Um padrasto usou a IA Grok para criar mais de 7 mil imagens sensuais com fotos de infância da própria enteada. O caso aconteceu no estado de Wyoming, nos Estados Unidos, e virou um processo contra a empresa de IA.
De acordo com o jornal Washington Post, uma operação policial na casa do padrasto apreendeu aparelhos eletrônicos e identificou que o homem criava imagens eróticas da vítima sem consentimento para negociá-las online. Foram milhares de criações, incluindo versões com fotos de quando a pessoa tinha 11 anos.
O padrasto foi encontrado morto por suicídio alguns dias após a operação e a vítima abriu um processo contra a xAI, empresa de Elon Musk criadora do Grok.
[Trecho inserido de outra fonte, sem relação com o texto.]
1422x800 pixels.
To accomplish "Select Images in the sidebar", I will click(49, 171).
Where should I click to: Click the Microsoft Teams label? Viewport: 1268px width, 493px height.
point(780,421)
Há, ainda, um, processo federal movido por outras três jovens estadunidenses que acusam o uso da ferramenta para criar versões sensuais de fotos tiradas quando eram mais novas.
Grok no centro da discussão
O caso é mais uma consequência da onda de deepfakes criadas pelo Grok. A situação começou em janeiro deste ano, quando a integração da IA com o X permitia criar imagens eróticas de qualquer perfil público na rede social sem o consentimento da pessoa e com comandos simples.